Design of a low-power tunable low-pass filter with highly linear Gm-C cell for a multi-mode transceiver

Abstract

This thesis presents a low-power tunable low-pass filter for a multi-mode transceiver. Customer demands for an application which supports multi-modes. For example, the smartphones support WLAN, Bluetooth, GPS as well as WCDMA in the same terminal. For multi-operation, each component in the transceiver should support the multi-mode operation. The low-pass filter operates as baseband selection in a transceiver. By varying the cut-off frequency of the low-pass filter, it supports the multi-mode operation. The transconductance amplifier is a basic building block of low-pass filter. The transconductance amplifier dominates the total linearity characteristic in low-pass filter. However, as device size and supply voltage are scaled down, the low-pass filter is getting difficult to guarantee the required linearity. Therefore, the linearity improvement techniques of the transconductance amplifier has been developed. In this work, the filter uses the cascades of two $G_m$-C biquad cells including the transconductance amplfier.
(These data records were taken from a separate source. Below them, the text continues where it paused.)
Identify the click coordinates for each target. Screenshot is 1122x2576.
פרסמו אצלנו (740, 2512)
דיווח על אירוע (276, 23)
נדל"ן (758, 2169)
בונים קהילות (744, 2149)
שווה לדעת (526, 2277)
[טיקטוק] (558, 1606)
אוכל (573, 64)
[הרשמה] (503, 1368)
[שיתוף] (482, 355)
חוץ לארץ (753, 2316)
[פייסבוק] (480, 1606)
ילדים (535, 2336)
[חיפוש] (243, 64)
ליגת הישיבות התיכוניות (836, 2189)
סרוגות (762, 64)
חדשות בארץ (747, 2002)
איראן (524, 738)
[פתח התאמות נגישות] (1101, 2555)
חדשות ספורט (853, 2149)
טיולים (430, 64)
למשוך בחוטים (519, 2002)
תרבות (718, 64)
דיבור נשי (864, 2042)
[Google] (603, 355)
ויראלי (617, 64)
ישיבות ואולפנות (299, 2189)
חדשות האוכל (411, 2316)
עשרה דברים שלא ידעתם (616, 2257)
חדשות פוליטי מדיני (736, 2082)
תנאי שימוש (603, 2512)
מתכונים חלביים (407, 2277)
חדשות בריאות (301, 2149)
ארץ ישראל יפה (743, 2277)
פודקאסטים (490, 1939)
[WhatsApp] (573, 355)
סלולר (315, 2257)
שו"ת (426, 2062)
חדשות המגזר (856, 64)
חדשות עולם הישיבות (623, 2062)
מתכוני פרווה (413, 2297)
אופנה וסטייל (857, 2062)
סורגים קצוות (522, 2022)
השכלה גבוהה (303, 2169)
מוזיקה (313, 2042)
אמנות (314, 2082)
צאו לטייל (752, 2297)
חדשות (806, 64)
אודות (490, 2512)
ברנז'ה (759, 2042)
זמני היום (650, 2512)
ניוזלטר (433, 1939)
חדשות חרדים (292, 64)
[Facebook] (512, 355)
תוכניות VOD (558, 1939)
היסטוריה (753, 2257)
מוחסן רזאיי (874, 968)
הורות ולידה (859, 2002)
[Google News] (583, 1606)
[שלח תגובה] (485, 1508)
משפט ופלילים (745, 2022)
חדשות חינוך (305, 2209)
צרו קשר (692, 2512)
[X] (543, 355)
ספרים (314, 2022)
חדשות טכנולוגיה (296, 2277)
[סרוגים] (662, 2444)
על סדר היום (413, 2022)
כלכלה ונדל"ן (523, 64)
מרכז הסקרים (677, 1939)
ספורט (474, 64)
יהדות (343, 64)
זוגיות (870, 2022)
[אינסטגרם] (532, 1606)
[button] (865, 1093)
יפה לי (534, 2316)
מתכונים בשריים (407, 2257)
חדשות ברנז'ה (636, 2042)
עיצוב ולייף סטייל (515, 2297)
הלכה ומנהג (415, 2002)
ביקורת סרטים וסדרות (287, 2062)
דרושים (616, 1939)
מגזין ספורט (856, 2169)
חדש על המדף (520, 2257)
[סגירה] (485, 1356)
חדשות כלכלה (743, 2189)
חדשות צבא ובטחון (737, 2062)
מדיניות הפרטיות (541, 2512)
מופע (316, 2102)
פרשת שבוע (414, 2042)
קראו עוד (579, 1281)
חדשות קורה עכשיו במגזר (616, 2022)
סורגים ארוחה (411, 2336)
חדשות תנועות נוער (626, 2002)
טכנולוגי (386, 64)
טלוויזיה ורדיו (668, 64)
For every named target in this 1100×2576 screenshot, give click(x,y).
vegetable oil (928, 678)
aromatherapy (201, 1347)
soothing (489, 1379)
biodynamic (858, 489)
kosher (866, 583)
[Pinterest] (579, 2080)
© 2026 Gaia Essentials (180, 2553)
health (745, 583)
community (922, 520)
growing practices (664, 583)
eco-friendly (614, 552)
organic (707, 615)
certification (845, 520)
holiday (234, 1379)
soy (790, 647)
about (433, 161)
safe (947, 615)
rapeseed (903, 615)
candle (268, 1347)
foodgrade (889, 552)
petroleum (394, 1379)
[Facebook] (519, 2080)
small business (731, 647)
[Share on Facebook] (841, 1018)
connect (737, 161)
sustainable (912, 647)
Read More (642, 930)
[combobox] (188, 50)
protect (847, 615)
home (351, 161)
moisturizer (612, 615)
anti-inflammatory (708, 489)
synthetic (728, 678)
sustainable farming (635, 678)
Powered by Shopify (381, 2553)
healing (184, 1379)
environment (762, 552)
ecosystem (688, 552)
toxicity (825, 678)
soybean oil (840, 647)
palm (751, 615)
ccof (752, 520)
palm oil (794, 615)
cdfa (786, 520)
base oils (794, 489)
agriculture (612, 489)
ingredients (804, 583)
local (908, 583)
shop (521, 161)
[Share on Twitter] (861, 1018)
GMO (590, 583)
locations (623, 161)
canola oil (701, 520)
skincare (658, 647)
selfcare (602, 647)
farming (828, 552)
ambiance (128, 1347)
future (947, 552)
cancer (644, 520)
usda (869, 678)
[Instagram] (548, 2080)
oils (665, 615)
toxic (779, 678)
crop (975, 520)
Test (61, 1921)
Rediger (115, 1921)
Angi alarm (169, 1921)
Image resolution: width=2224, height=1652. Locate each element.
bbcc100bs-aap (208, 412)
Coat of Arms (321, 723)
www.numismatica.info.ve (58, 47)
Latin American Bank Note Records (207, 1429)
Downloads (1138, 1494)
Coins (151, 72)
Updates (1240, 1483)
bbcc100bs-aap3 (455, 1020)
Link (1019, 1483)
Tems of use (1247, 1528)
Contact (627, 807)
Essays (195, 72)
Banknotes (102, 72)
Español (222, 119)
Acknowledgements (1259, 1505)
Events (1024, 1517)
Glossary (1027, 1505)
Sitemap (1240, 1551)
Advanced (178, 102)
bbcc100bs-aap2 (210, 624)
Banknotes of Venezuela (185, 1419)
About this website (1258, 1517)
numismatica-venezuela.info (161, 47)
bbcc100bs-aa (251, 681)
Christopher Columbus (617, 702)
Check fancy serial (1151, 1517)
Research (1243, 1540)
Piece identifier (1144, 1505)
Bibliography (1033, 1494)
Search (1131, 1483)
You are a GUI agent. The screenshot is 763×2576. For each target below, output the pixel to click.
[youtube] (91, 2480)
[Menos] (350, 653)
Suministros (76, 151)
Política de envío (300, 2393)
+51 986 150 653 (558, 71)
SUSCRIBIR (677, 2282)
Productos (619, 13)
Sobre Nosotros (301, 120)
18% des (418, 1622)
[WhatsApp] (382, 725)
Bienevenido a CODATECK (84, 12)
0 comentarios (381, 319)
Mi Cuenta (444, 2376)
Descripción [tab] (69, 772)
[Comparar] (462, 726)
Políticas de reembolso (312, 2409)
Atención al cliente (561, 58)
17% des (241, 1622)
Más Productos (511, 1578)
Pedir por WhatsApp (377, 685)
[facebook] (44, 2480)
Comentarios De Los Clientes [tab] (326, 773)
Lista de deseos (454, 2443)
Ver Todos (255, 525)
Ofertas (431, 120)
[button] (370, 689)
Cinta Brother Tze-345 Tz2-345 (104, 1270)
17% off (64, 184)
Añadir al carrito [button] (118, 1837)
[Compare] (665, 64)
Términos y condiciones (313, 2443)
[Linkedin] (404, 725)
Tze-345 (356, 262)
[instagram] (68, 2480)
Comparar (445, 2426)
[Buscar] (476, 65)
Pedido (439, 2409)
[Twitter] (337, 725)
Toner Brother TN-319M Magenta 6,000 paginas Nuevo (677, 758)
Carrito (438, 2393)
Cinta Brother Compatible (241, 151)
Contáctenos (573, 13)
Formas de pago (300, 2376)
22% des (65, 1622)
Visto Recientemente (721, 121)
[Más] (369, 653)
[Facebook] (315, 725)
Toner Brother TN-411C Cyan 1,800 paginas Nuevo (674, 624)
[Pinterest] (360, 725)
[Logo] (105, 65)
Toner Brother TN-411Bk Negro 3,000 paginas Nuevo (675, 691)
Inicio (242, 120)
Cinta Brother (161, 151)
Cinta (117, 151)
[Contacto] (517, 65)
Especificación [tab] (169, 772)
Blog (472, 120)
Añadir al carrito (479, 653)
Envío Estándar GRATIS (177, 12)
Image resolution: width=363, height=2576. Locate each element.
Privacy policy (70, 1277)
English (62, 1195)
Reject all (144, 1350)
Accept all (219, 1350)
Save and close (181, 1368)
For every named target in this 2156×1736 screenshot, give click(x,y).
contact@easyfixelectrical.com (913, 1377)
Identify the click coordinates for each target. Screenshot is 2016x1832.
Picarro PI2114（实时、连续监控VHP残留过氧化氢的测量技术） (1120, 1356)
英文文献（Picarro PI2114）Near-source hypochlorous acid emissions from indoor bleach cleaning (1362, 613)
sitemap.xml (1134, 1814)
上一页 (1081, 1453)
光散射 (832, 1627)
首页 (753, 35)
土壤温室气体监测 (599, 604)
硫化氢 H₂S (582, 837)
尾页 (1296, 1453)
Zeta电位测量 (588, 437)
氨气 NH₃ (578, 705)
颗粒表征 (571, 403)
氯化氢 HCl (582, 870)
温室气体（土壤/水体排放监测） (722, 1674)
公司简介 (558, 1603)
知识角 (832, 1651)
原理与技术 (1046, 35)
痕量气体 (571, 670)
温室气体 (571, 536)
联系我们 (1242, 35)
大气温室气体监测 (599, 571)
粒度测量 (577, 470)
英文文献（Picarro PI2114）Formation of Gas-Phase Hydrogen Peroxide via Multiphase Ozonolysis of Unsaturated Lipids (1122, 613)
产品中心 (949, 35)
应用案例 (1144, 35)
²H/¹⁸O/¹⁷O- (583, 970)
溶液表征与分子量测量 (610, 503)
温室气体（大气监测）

The design of the transconductance amplifier is based on the $g_m3$ cancellation technique for linearity improvement. The tunability of this filter is realized by using a capacitor array. The filter cut-off frequency tuning range is from 2MHz to 16.6MHz for the WCDMA(UMTS) and WLAN 802.11 a/j/n. The in-band IIP3 of the filter is 16.32 dBm. The filter is fabricated in a 0.13 $\mu$m 1P8M CMOS process, the chip area is 0.43 $mm^{2}$, and the power consumption is 1.69 mW with a 1.2 V supply power.